Size and charge determination of the loaded and unloaded nanolipodendrosome, liposomal particles, and non-conjugated dendrimer using the Zetasizer machine
The diagrams related to the sizes and charges of the nanoparticles are shown in Figures 2–5. The results of the samples analysis as mean ± standard deviation are shown in Table 2.
Figure 2.
The obtained diagram for the size and charge determination of the non-conjugated liposomes using the Zetasizer.
Figure 5.
The obtained diagram for the size and charge determination of the synthetic drug loaded with conjugated nanolipodendrosome using the Zetasizer.
Table 2.
The results of the samples analysis as mean ± SD
| Particles | Diameter ± SD (nm) | Potential ± SD (mV) |
|---|---|---|
| Liposome | 93 ± 7 | −3.87 ± 0.49 |
| Dendrimer | 25 ± 4 | −2.11 ± 0.12 |
| Liposome dendrimer | 141 ± 9 | −6.33 ± 1.12 |
| Liposome dendrimer drug | 156 ± 5 | −11.7 ± 0.45 |
Abbreviation: SD, standard deviation.
Size and structure determination of liposome and nanolipodendrosome, before and after the drug loading using transmission electron microscopy
In microscope images taken from conjugated liposomes with dendrimer before drug loading (Figure 6), the liposomal spheres are covered by dark halos. These dark halos are formed by phosphotungstic acid (PTA) color penetration and accumulation inside the dendrimer splits, which are conjugated around the liposomes.
Figure 6.
TEM images taken from the liposomes conjugated with dendrimer using PTA 2%.
Note: The spheres have diameters of approximately 140 nm.
Abbreviations: PTA, phosphotungstic acid; TEM, transmission electron microscopy.
In Figure 7, which is taken from the suspension containing nanolipodendrosome particles after drug loading, spheres covered with dark layers can be observed. In this image, large numbers of nanolipodendrosome particles are visible. Some liposomal spheres are relatively transparent and can be seen without the halo. This may be due to a lack of binding or enough binding of liposomes to dendrimer (Figure 7A). After magnifying and focusing on one nanolipodendrosome particle which had a dark halo (Figure 7B), its components were studied using the EDX spectrometer (Figure 7C).

****************************************

#### COMPLETE THE FOLLOWING
1. In the nanolipodendrosome characterization excerpt, what forms the dark halos that cover the liposomal spheres?
2. Write the next part of the nanolipodendrosome characterization excerpt, picking up after its final sentence.

****************************************

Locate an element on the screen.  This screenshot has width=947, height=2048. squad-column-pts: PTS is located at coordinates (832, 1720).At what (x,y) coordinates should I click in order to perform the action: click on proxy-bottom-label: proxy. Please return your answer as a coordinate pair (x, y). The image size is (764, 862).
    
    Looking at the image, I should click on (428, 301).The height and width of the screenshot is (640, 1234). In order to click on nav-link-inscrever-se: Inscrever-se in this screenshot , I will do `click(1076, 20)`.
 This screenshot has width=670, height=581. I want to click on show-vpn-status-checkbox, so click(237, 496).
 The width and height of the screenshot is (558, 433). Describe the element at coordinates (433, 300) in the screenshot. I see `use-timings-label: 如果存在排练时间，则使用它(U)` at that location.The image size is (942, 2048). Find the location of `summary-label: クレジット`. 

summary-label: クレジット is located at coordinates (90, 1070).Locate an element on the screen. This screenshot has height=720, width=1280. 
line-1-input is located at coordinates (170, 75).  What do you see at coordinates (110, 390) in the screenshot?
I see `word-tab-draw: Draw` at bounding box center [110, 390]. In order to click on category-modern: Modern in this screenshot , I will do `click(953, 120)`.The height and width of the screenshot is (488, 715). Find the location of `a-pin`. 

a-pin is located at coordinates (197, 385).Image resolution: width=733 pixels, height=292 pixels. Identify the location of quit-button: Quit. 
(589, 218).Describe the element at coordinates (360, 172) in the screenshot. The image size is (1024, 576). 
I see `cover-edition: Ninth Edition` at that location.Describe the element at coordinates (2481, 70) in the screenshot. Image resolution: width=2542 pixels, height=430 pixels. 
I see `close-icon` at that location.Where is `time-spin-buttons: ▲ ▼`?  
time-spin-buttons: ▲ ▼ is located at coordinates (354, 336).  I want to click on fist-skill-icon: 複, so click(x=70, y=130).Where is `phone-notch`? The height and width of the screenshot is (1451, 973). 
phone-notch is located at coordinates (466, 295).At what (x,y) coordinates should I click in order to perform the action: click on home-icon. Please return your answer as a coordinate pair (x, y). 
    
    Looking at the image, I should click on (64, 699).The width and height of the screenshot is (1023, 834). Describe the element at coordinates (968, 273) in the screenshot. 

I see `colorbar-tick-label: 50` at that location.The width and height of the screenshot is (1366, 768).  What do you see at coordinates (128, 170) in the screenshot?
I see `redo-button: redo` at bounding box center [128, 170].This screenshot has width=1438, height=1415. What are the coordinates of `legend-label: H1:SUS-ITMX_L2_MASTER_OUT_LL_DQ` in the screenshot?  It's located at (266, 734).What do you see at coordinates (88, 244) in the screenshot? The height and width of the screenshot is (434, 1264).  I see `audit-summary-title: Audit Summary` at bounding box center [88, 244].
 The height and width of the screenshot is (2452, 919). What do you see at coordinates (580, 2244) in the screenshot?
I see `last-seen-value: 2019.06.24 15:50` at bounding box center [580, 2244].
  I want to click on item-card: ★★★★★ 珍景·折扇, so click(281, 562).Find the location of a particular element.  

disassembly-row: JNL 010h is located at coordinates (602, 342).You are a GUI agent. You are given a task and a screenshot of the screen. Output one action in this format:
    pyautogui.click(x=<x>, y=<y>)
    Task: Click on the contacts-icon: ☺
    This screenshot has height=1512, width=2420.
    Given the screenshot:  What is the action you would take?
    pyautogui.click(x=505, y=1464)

****************************************

#### RESPONSES TO THE EXERCISE
1. Phosphotungstic acid (PTA) color penetrating and accumulating inside the dendrimer splits conjugated around the liposomes.

2.
Figure 7.
TEM image (A–C) taken from liposomes after loading the drug.
Note: The EDX spectrums obtained were compared with each other in (D) and (E).
Abbreviations: EDX, energy-dispersive X-ray; PK, phosphate of PTA; TEM, transmission electron microscopy; WM, tungsten.
Figure 7D was obtained from the center of the lipodendrosome particle. The presence of the carbon, nitrogen, and oxygen peaks represent the existence of amino acidic compounds which were used in the drug protein structure. Therefore, it can be concluded that our drug protein was loaded in the interior space of this lipodendrosome particle. The tungsten (WM) peak presence also explains the existence of phosphotungstic acid (color substance). The last observed peak (PK) is related to phosphor agent. Since phosphor is an indicator element in phospholipid and fatty acid compounds, it can be concluded that this peak relates to phospholipids used in a two-layer wall of liposome. The middle peak is related to the Na element whose salt is used to build dendrimer. Additionally, the oxygen peak implicates not only the existence of amino acids, but also a part of it is related to carboxylic agents used in dendrimer structure. The small peak appearing before the phosphor peak is related to the sulfur element used in some amino acid structures such as cysteine.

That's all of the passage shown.